(Collected data entries)
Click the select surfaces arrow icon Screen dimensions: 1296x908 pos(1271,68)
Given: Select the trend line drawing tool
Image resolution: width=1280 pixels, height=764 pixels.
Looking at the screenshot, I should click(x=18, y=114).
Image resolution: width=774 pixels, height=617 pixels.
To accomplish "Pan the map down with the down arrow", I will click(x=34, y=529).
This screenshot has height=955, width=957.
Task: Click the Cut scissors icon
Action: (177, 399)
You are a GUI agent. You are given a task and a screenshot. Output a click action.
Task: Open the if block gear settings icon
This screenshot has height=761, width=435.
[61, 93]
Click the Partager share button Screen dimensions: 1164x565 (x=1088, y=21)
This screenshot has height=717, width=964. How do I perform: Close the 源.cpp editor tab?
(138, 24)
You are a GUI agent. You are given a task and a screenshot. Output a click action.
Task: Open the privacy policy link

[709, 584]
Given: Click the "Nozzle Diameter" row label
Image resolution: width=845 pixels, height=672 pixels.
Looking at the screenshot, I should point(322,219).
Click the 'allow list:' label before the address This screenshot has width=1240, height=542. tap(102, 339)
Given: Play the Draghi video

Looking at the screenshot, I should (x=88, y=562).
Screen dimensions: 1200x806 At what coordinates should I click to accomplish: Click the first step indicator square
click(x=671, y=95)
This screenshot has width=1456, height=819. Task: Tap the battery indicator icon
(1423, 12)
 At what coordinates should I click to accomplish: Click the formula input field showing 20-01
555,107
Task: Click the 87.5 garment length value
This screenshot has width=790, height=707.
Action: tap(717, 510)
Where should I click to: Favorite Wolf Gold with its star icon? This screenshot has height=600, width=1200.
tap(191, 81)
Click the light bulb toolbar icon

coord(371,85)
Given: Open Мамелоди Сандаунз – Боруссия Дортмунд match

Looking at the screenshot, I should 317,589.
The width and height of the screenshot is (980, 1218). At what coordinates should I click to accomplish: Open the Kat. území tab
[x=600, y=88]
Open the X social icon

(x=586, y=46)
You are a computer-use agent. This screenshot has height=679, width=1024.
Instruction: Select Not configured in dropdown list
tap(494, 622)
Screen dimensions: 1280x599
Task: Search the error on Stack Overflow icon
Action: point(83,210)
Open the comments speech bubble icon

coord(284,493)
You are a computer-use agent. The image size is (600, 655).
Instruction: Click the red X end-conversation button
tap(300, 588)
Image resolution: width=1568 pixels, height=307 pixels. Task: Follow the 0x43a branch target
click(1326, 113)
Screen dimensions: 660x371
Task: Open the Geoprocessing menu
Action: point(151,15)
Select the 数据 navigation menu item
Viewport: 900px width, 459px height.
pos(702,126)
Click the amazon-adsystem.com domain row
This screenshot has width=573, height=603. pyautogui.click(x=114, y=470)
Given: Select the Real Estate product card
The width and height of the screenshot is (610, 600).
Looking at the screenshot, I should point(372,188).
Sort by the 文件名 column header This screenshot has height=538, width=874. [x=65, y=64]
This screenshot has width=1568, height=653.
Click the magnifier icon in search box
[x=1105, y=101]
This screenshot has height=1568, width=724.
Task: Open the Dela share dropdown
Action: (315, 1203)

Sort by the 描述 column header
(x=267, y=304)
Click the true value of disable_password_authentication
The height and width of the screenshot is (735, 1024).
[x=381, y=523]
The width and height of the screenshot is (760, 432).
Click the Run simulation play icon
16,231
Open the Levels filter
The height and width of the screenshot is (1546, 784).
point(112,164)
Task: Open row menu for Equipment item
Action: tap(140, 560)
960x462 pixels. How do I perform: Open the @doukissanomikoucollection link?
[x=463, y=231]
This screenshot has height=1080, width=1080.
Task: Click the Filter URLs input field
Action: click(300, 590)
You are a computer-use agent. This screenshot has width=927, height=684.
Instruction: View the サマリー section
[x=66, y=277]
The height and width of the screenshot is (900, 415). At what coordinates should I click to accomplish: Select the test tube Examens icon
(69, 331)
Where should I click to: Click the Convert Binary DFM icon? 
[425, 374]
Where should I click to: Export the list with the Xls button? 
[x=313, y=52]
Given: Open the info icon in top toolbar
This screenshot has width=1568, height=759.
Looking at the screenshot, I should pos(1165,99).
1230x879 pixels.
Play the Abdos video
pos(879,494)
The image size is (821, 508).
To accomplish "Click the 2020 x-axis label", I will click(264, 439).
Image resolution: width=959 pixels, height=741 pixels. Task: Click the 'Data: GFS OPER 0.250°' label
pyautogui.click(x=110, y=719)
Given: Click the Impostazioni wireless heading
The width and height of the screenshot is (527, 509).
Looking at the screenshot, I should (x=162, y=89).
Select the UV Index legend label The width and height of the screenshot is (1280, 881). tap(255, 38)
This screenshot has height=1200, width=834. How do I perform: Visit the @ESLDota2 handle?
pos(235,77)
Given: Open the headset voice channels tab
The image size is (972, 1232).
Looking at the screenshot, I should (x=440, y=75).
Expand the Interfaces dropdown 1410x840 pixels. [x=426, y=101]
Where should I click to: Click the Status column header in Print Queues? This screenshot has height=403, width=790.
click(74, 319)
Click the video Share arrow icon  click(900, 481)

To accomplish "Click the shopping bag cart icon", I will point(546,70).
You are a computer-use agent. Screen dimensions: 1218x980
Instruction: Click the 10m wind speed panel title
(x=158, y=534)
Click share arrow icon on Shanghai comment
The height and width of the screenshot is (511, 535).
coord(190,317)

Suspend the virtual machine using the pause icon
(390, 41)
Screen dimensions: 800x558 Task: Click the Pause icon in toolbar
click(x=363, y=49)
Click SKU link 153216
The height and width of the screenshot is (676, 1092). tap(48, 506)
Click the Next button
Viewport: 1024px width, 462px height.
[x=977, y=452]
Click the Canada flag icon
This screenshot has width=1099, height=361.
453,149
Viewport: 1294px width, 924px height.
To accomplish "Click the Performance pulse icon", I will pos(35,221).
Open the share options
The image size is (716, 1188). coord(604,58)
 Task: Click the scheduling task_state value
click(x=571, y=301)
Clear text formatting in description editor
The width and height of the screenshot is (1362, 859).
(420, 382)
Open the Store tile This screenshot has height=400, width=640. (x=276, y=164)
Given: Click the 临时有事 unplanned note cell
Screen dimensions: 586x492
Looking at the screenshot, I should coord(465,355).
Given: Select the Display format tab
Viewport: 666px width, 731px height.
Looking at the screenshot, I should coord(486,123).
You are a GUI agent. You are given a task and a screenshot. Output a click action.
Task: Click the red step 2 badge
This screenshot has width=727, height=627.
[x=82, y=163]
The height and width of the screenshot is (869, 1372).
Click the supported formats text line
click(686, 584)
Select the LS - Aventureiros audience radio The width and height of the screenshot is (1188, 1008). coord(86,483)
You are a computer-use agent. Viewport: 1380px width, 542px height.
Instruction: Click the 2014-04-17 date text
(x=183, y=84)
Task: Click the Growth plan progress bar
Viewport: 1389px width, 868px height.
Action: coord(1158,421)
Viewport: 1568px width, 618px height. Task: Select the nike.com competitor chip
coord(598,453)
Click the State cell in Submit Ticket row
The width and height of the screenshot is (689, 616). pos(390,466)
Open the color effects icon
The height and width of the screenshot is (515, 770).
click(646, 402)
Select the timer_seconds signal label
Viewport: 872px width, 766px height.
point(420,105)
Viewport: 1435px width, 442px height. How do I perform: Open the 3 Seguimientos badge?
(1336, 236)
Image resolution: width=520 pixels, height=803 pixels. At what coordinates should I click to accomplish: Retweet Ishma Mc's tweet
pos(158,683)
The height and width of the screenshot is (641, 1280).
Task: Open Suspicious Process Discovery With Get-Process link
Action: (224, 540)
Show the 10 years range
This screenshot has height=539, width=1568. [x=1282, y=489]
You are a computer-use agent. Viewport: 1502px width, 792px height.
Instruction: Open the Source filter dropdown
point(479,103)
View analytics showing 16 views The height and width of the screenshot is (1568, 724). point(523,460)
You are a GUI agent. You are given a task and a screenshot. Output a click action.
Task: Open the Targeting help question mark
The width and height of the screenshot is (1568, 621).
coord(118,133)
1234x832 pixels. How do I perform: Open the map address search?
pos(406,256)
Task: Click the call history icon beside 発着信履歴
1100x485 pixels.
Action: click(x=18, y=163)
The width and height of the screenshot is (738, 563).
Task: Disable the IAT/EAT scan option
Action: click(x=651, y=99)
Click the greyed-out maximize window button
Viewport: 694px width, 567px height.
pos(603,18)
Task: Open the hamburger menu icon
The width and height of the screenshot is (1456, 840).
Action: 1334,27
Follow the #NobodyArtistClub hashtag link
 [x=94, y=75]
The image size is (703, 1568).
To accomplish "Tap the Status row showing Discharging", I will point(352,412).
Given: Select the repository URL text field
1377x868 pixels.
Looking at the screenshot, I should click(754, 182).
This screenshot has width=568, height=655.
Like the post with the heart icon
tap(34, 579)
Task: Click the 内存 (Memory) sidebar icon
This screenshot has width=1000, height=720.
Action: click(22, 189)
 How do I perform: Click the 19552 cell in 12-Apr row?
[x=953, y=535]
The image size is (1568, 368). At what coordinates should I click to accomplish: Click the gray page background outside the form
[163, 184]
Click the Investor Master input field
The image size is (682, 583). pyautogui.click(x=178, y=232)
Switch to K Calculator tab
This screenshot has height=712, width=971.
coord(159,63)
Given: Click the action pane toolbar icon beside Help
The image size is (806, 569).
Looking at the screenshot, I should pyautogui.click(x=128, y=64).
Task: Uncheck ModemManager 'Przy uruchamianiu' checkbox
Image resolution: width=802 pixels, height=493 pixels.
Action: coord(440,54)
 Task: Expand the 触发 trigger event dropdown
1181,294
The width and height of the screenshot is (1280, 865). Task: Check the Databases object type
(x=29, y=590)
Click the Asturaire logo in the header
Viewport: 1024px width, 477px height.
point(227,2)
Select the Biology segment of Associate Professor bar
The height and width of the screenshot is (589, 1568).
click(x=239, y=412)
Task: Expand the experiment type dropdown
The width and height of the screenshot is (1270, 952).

### Problem
There is a run of lines above from the one with "This screenshot has width=1000, height=720." to the one with "Click the Asturaire logo in the header"; print exactly that run, both ends included, and nothing else.

### Answer box
This screenshot has width=1000, height=720.
Action: click(22, 189)
 How do I perform: Click the 19552 cell in 12-Apr row?
[x=953, y=535]
The image size is (1568, 368). At what coordinates should I click to accomplish: Click the gray page background outside the form
[163, 184]
Click the Investor Master input field
The image size is (682, 583). pyautogui.click(x=178, y=232)
Switch to K Calculator tab
This screenshot has height=712, width=971.
coord(159,63)
Given: Click the action pane toolbar icon beside Help
The image size is (806, 569).
Looking at the screenshot, I should pyautogui.click(x=128, y=64).
Task: Uncheck ModemManager 'Przy uruchamianiu' checkbox
Image resolution: width=802 pixels, height=493 pixels.
Action: coord(440,54)
 Task: Expand the 触发 trigger event dropdown
1181,294
The width and height of the screenshot is (1280, 865). Task: Check the Databases object type
(x=29, y=590)
Click the Asturaire logo in the header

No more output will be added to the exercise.